Where a line below holds the string "will", copy that line.
BEGIN
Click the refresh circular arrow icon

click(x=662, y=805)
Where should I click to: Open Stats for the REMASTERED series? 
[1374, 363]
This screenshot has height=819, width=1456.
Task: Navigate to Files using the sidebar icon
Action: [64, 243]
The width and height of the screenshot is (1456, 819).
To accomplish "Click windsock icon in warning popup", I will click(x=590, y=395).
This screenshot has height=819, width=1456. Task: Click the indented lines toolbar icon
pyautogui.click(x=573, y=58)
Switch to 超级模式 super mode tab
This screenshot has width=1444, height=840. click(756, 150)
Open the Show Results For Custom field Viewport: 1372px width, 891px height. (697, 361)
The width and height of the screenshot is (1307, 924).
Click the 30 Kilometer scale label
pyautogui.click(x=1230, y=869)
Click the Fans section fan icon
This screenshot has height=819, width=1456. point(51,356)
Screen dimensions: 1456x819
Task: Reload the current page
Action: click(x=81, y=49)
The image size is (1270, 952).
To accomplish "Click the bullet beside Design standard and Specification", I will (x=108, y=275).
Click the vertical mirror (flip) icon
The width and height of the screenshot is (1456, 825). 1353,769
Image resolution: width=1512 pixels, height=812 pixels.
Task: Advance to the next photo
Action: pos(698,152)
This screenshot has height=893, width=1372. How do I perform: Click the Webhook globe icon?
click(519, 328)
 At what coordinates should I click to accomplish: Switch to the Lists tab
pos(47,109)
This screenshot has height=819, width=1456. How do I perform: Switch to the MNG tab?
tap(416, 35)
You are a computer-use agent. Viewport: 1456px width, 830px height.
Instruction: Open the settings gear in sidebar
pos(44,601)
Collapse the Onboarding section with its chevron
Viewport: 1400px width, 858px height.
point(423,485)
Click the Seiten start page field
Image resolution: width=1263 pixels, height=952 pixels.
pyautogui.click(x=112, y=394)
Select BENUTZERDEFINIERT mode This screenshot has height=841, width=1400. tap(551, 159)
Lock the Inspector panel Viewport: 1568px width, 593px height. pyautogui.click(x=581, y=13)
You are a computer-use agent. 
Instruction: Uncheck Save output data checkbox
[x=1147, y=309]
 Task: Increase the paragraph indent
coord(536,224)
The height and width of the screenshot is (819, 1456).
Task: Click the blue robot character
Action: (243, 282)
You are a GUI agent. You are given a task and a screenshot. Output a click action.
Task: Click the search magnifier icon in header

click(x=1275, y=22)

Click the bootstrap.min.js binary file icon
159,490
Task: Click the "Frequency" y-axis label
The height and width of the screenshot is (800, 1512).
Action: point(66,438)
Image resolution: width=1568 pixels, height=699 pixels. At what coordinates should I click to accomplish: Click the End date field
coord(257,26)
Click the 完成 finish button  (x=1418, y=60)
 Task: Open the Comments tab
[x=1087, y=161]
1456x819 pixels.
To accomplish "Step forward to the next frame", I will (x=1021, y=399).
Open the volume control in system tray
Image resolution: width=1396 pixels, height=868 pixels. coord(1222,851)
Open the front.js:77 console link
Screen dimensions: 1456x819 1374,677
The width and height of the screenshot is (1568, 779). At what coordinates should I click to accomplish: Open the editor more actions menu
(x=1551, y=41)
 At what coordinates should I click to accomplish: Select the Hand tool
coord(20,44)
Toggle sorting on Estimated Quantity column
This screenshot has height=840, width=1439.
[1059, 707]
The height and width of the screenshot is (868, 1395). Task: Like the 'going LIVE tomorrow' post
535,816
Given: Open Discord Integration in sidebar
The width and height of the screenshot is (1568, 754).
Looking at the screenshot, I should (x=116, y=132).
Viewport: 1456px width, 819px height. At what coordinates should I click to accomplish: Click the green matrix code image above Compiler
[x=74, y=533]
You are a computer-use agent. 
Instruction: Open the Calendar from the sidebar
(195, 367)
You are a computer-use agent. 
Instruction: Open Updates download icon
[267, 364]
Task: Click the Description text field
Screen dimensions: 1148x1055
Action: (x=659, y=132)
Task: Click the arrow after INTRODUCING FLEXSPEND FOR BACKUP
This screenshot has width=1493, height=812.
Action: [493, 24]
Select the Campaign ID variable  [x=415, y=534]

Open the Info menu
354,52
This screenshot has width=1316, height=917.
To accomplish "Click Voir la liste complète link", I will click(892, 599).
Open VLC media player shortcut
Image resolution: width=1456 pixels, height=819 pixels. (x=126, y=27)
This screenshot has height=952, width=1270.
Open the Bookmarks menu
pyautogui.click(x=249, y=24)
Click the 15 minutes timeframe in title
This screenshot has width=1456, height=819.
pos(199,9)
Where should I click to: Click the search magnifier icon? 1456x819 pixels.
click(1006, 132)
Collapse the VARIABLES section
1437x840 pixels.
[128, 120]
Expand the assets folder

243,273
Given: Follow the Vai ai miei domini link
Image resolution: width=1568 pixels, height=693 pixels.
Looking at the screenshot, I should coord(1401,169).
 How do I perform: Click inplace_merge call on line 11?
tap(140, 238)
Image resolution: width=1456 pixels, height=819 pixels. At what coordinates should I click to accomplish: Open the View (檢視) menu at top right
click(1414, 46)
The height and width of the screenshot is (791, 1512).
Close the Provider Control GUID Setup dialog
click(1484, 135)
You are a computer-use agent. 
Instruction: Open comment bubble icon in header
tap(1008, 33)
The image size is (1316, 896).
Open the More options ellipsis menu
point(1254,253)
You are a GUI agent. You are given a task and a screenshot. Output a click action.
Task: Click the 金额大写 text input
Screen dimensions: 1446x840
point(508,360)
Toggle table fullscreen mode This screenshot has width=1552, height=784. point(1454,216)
END
Exercise solution:
To accomplish "Click windsock icon in warning popup", I will click(x=590, y=395).
To accomplish "Click the bullet beside Design standard and Specification", I will (x=108, y=275).
To accomplish "Step forward to the next frame", I will (x=1021, y=399).
To accomplish "Click Voir la liste complète link", I will click(892, 599).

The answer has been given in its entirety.